* The data *
------------------------------------------------

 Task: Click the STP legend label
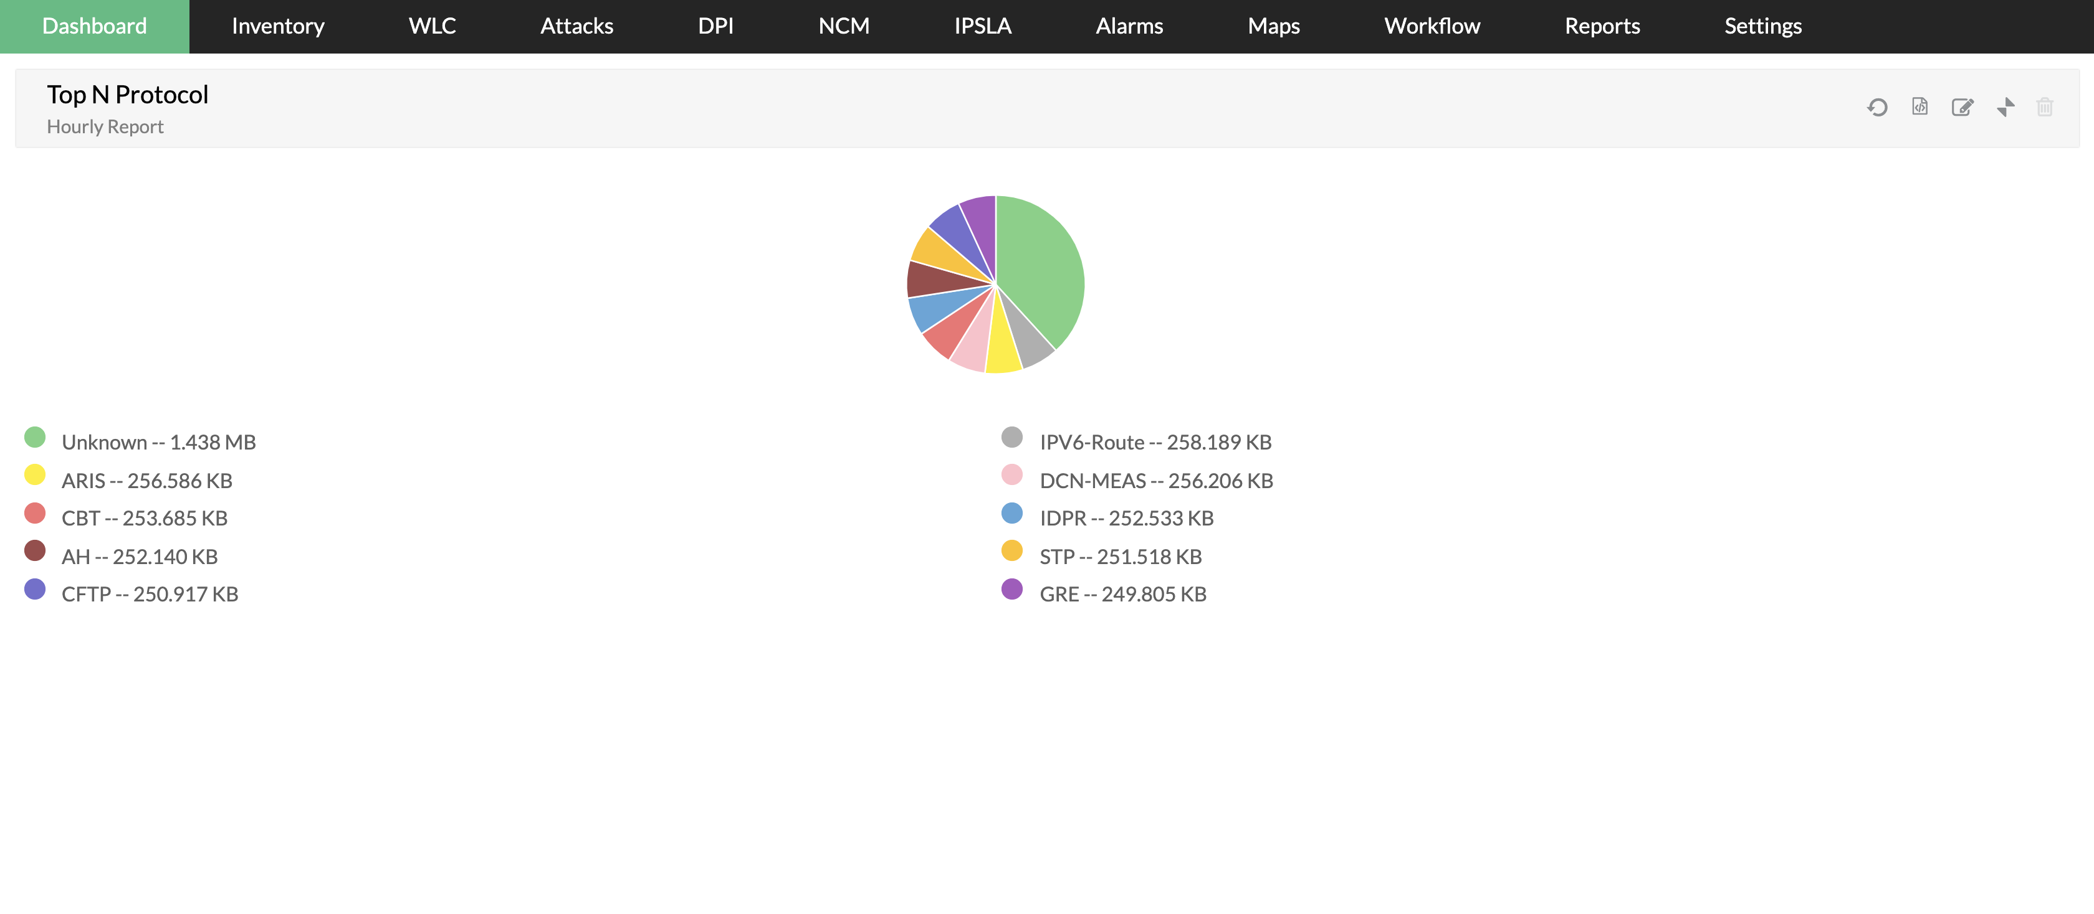pyautogui.click(x=1120, y=557)
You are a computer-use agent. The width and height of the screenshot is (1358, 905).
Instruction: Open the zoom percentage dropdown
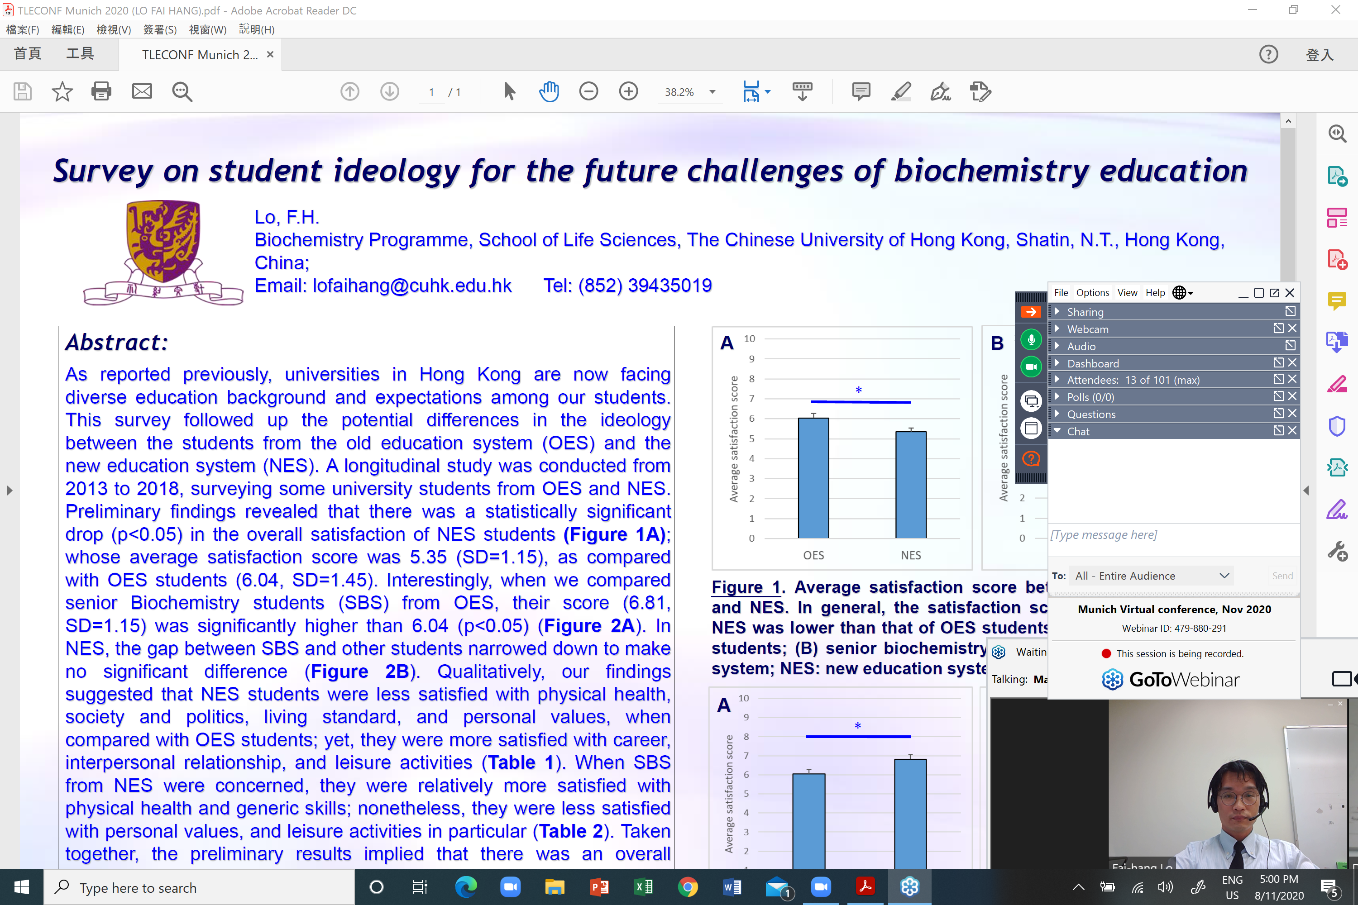coord(712,92)
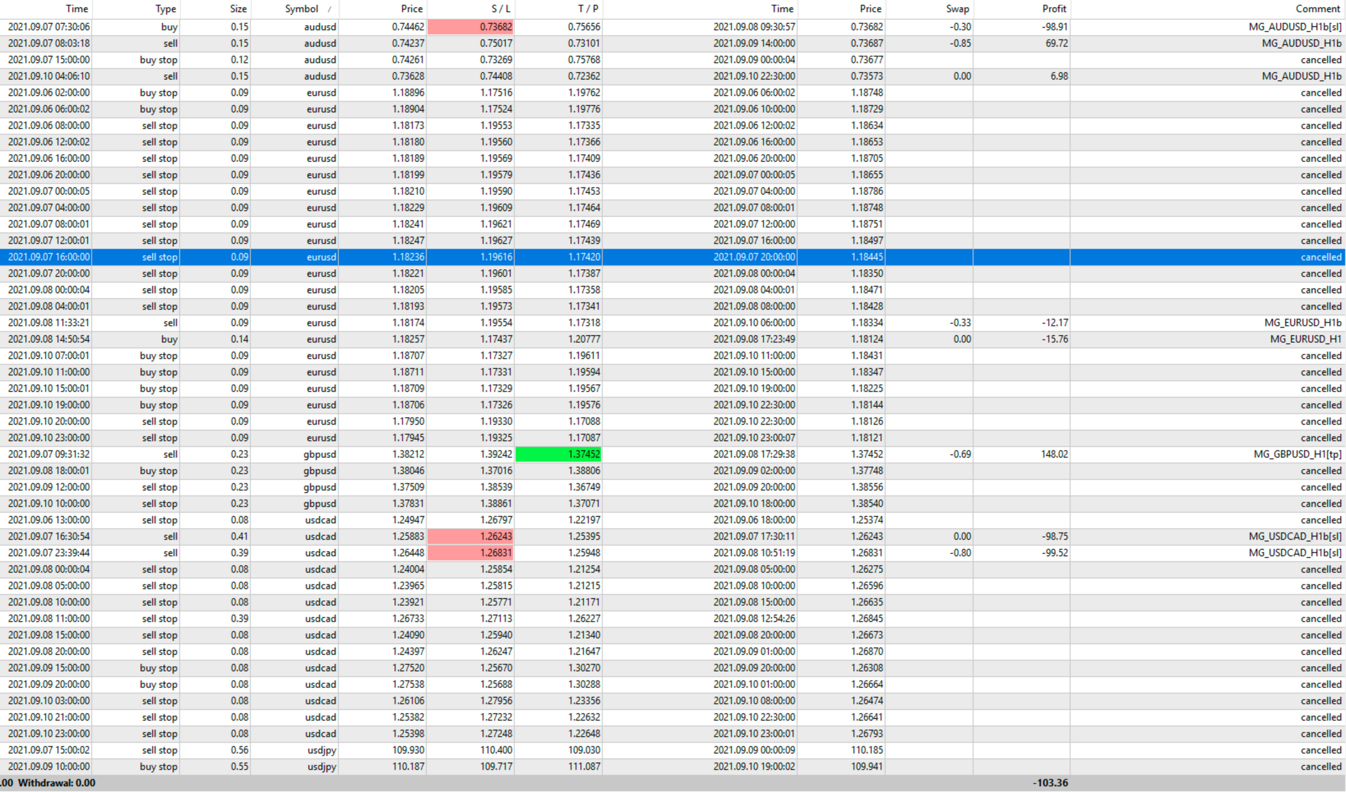
Task: Click the Comment column header
Action: pos(1317,9)
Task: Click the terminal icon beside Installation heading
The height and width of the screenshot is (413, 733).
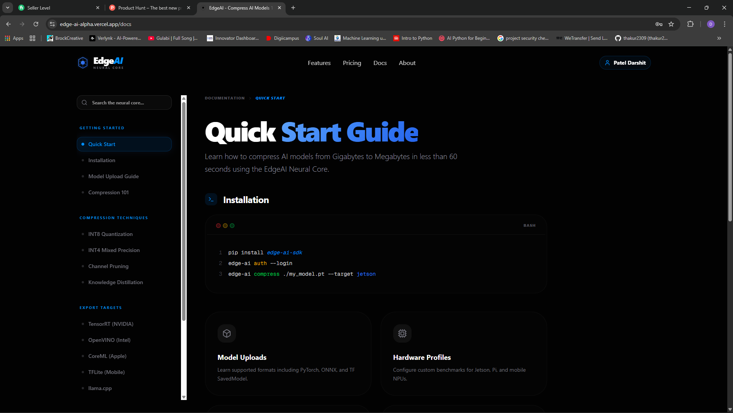Action: tap(211, 200)
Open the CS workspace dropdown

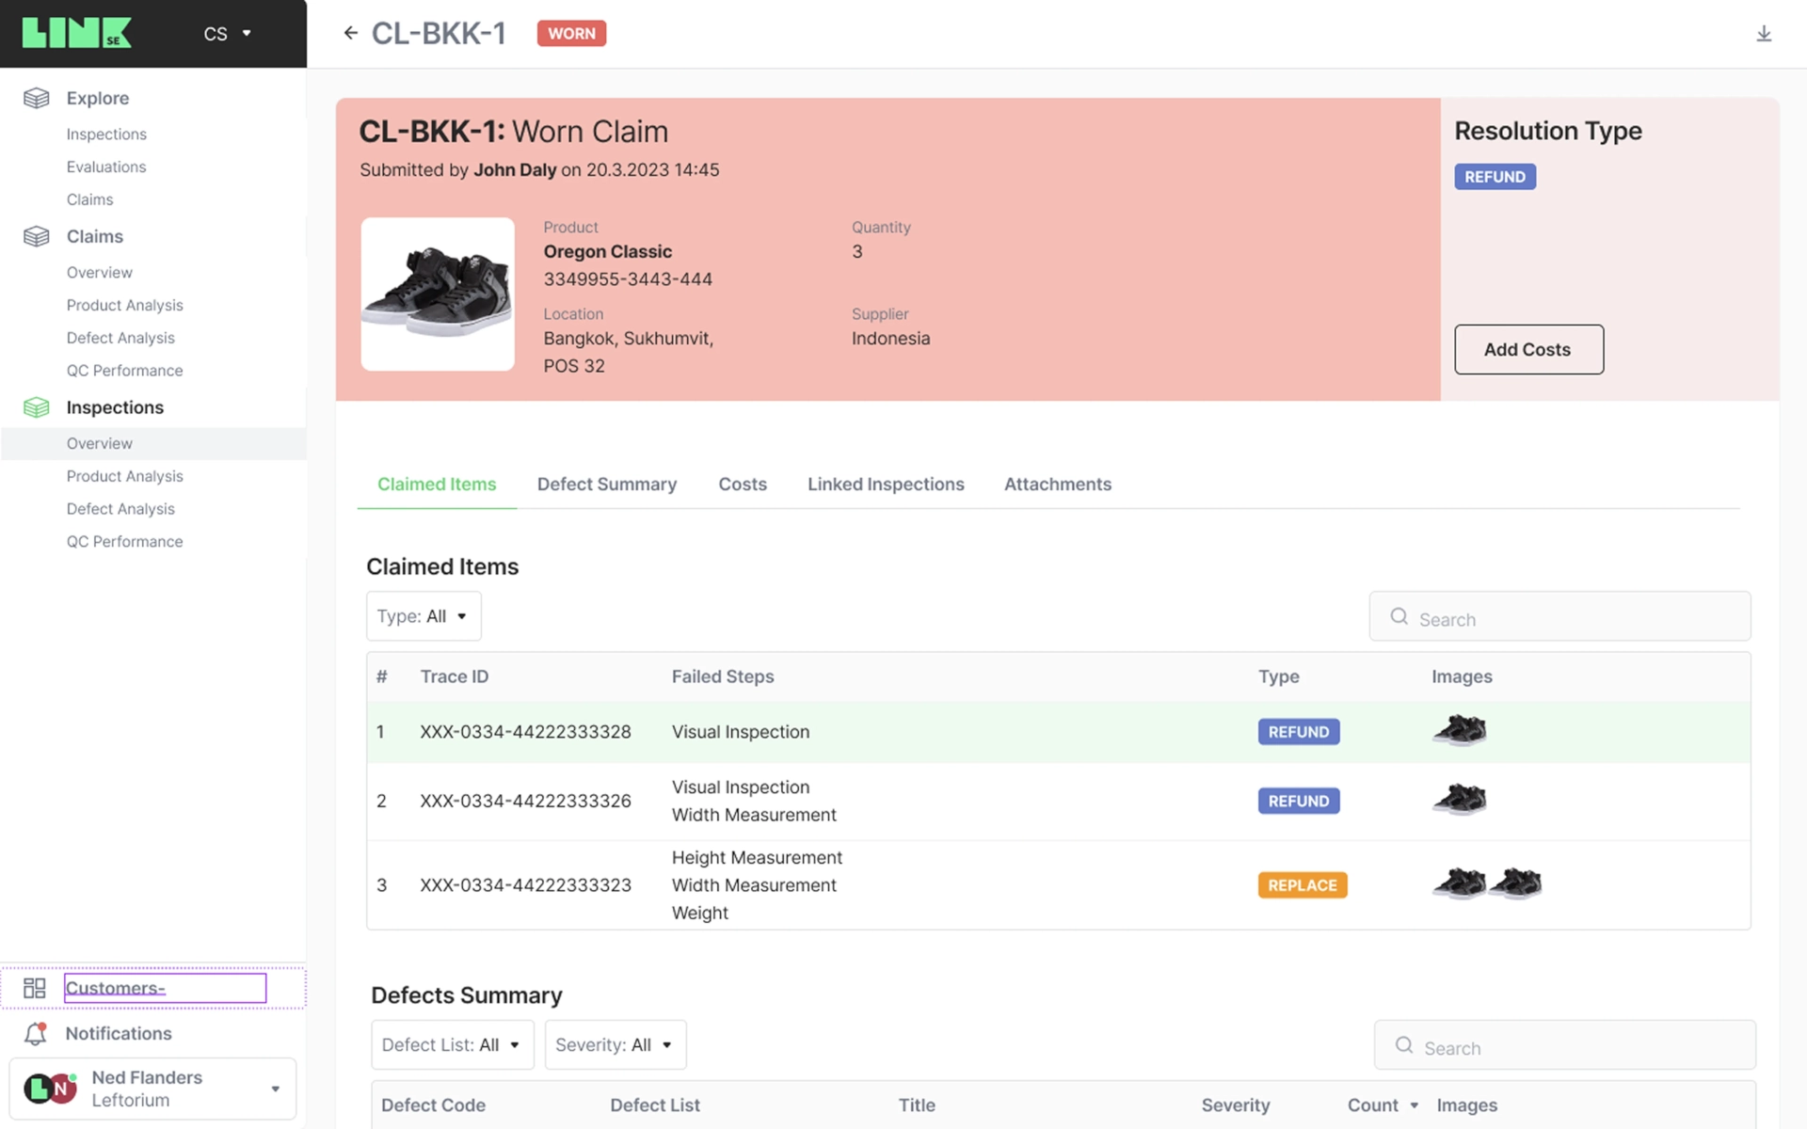(227, 34)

------------------------------------------------

* Task instructions *
Every line above is to be given again exactly, apart from the pictures.

* Answer box *
 Task: Click the STP legend label
pyautogui.click(x=1120, y=557)
You are a computer-use agent. The width and height of the screenshot is (1358, 905).
Instruction: Open the zoom percentage dropdown
coord(712,92)
Task: Click the Comment column header
Action: pos(1317,9)
Task: Click the terminal icon beside Installation heading
The height and width of the screenshot is (413, 733).
Action: tap(211, 200)
Open the CS workspace dropdown

(227, 34)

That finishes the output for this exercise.